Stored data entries
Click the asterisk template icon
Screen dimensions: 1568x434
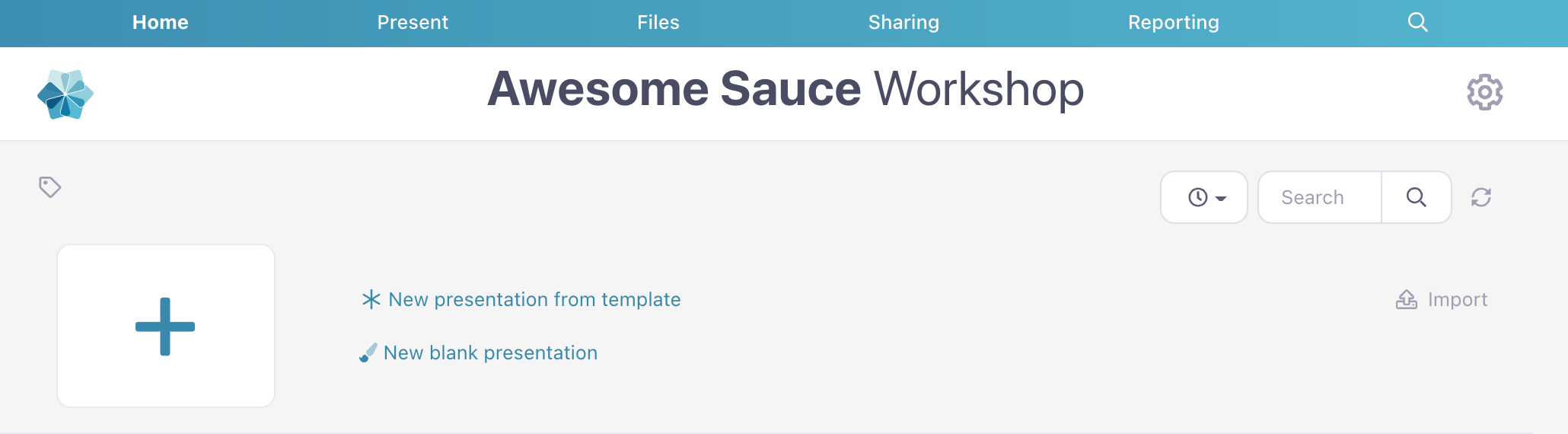coord(371,299)
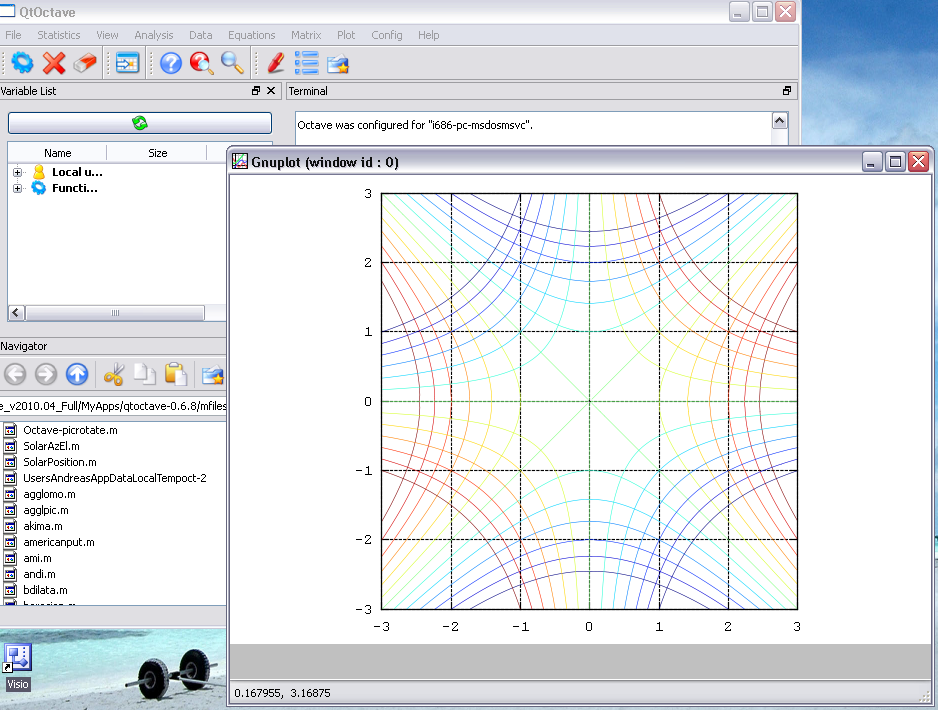The height and width of the screenshot is (710, 938).
Task: Float the Variable List panel
Action: pyautogui.click(x=256, y=91)
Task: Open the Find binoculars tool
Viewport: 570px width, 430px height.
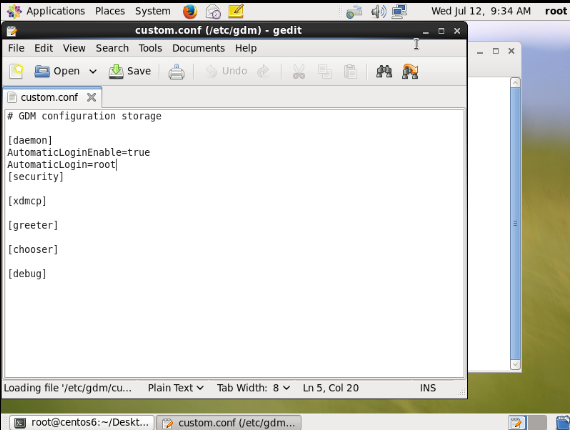Action: pyautogui.click(x=384, y=71)
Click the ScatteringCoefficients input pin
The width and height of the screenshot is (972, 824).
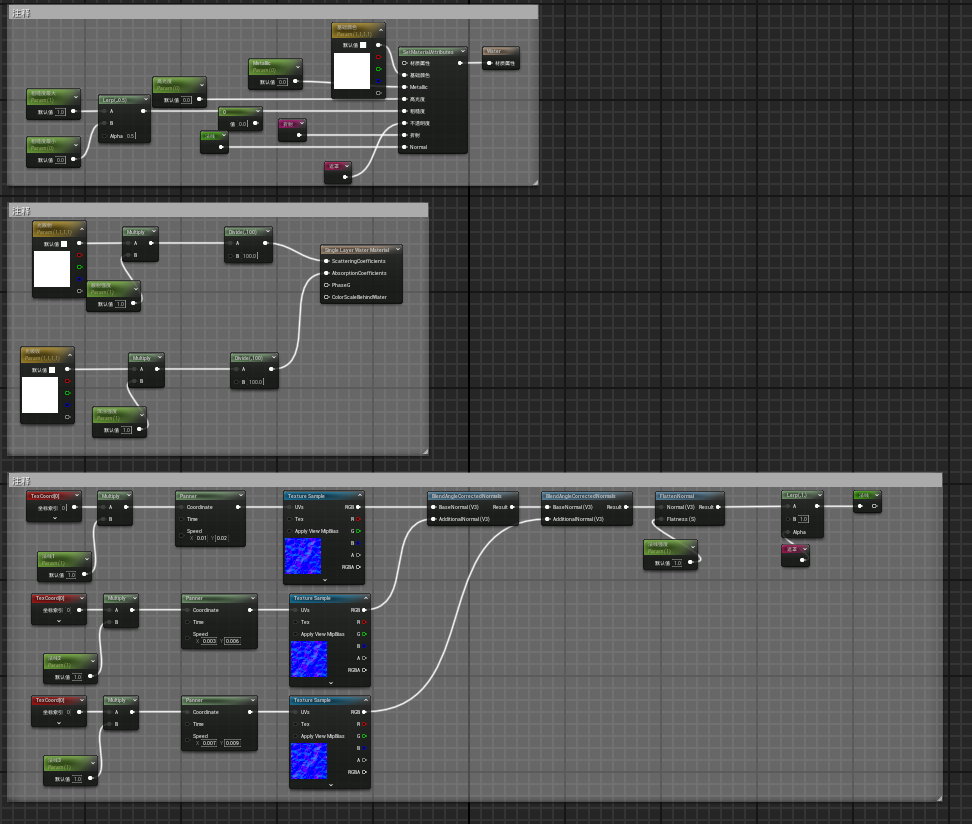pos(327,261)
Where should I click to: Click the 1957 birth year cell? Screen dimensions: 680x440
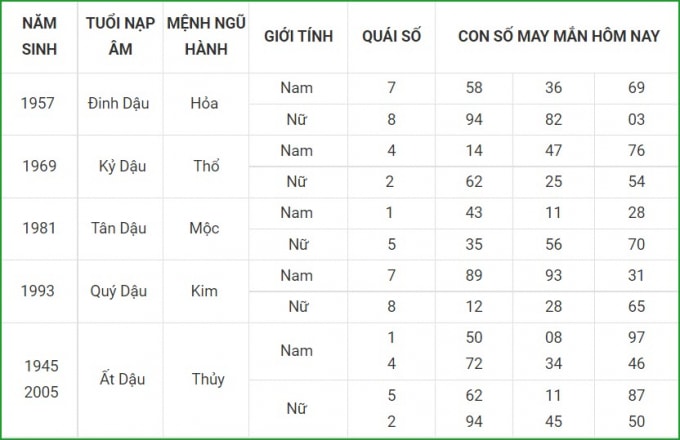38,104
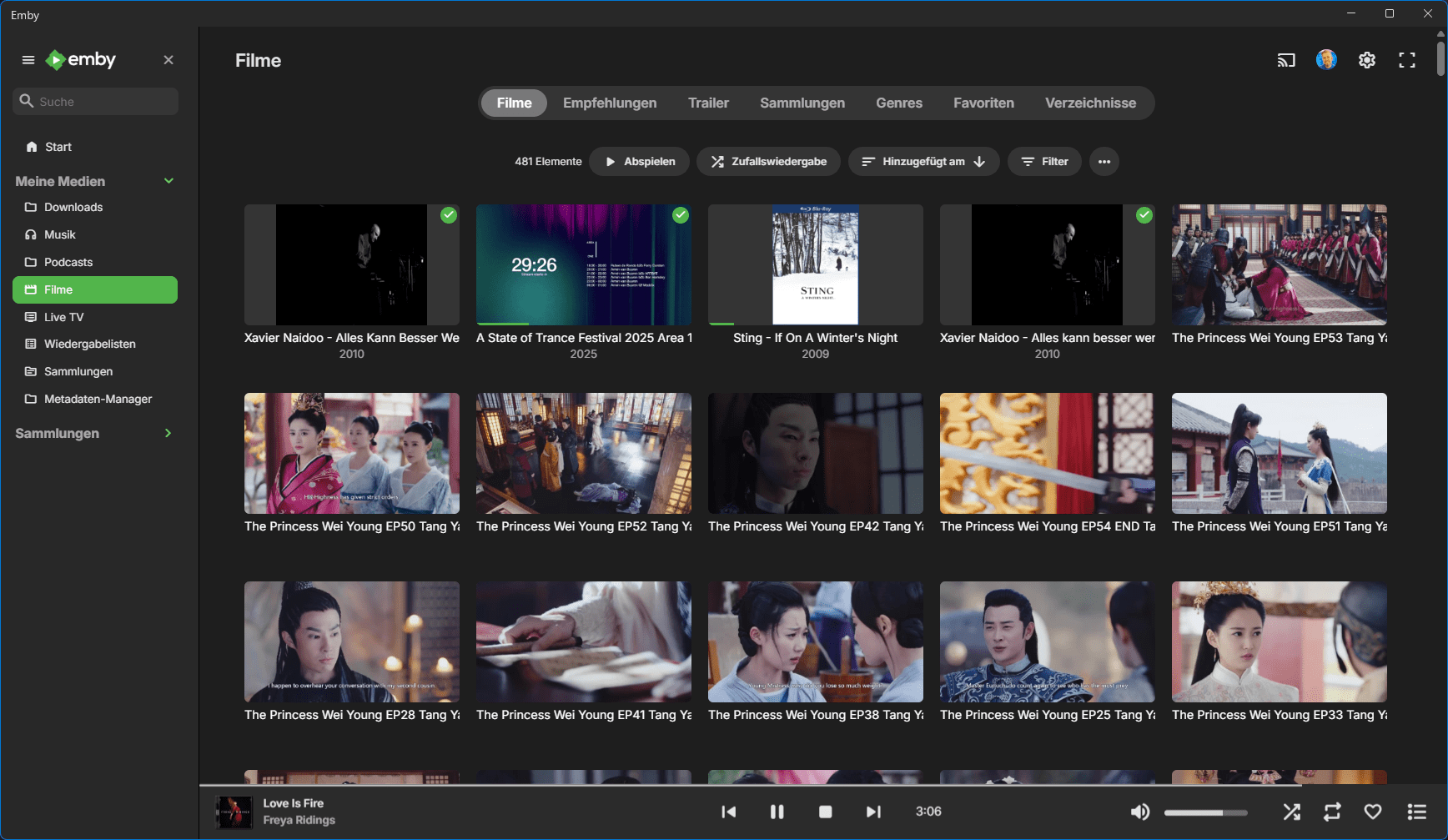
Task: Pause the currently playing song
Action: pyautogui.click(x=777, y=812)
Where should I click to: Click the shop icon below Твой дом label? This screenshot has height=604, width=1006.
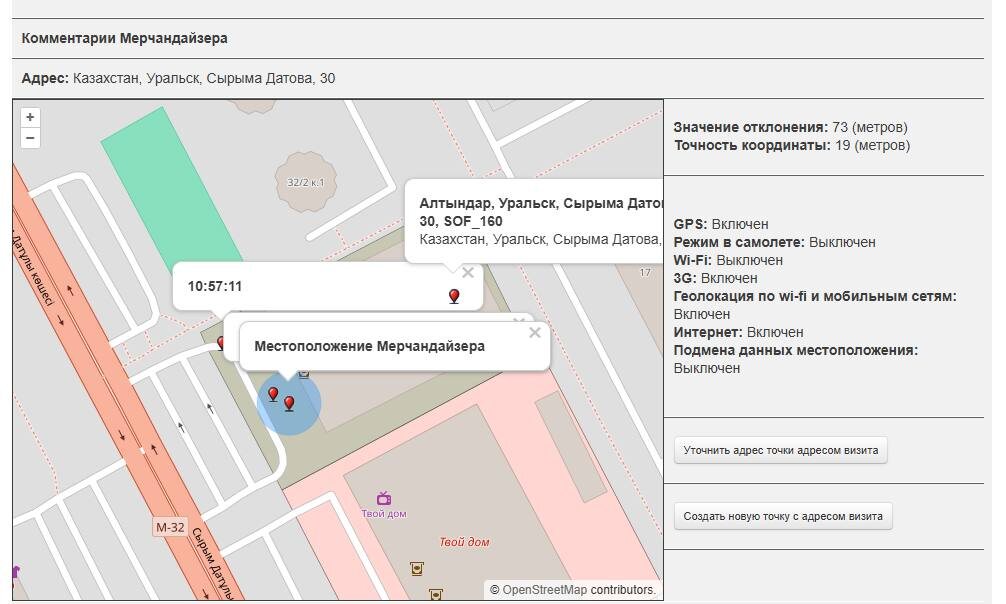(417, 568)
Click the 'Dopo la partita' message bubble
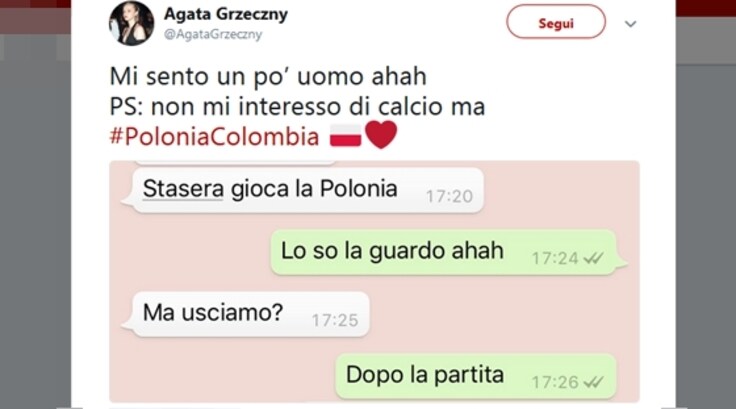736x409 pixels. (x=475, y=376)
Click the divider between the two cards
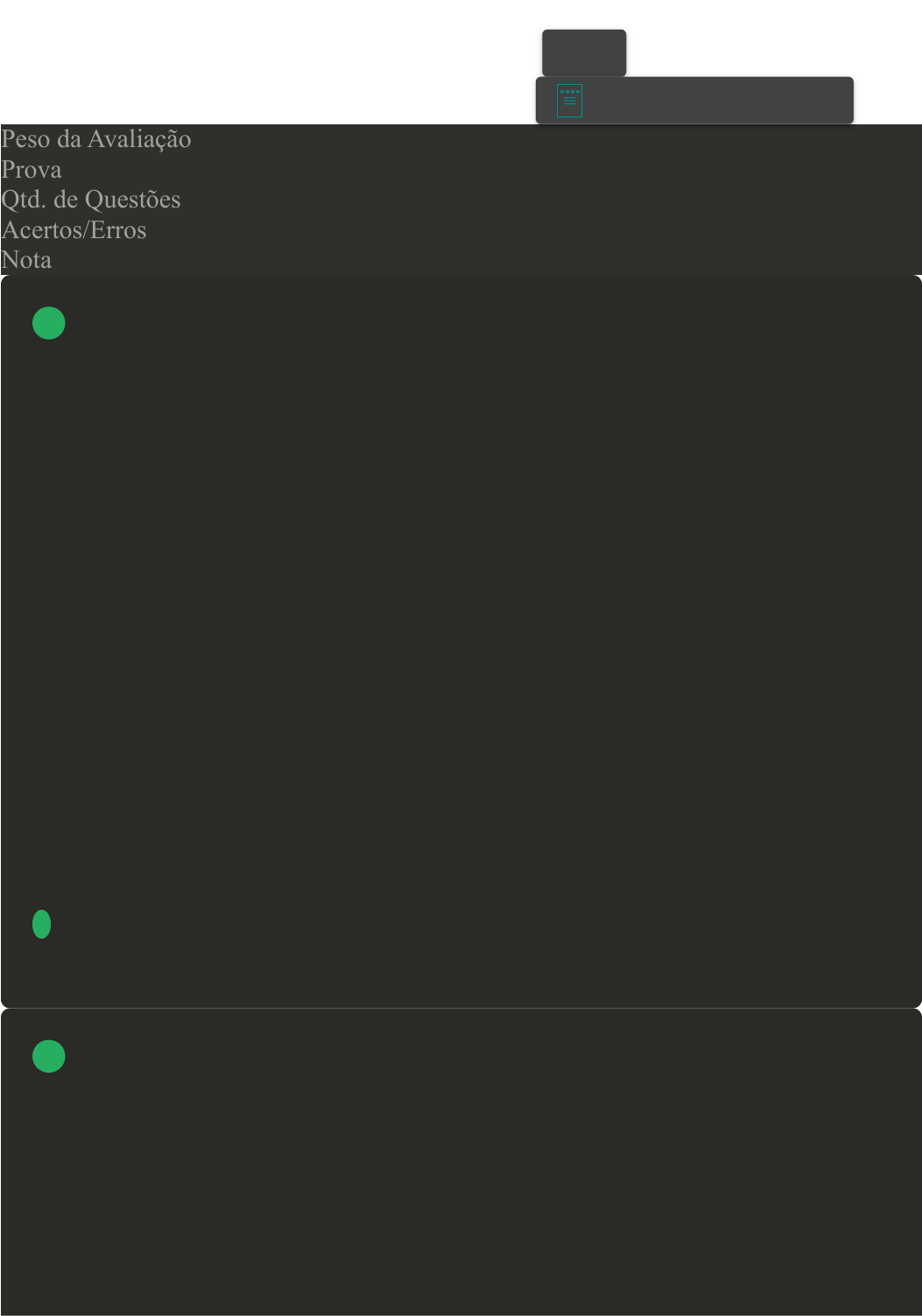Viewport: 922px width, 1316px height. click(461, 1008)
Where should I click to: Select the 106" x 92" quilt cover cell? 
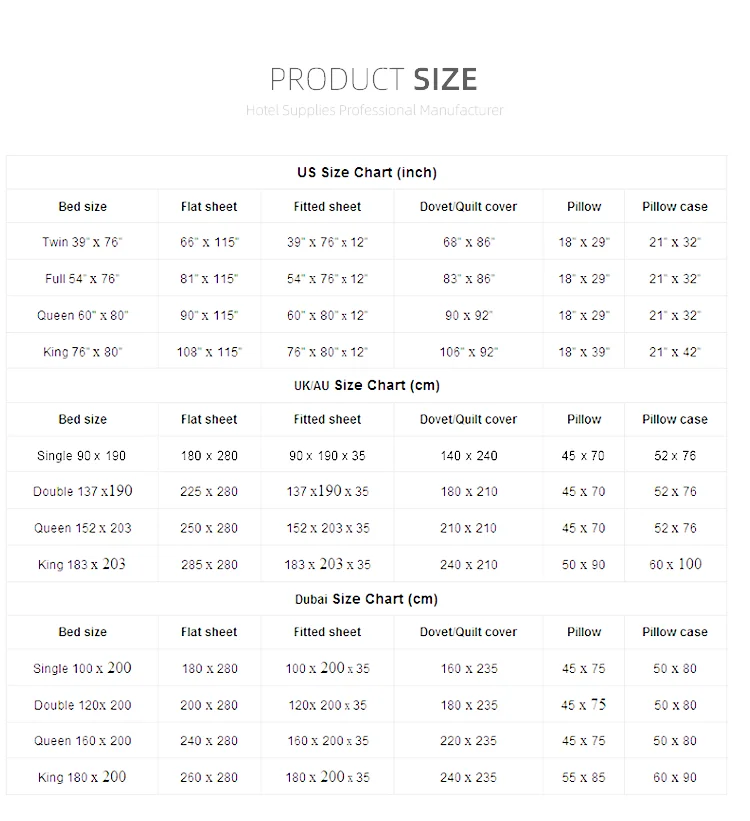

What you should do: Omit the pictures. Write out exactly the lines from the one containing "Where should I click to: Click the 1957" through the last line of the entries, both of them included.

Exercise answer:
Where should I click to: Click the 1957 birth year cell? Screen dimensions: 680x440
38,104
Task: Pause the currently playing song
Action: pyautogui.click(x=777, y=812)
Where should I click to: Click the shop icon below Твой дом label? This screenshot has height=604, width=1006.
(417, 568)
Click the 'Dopo la partita' message bubble
736x409 pixels. (x=475, y=376)
Click the divider between the two cards
Viewport: 922px width, 1316px height. click(461, 1008)
Where should I click to: Select the 106" x 92" quilt cover cell? 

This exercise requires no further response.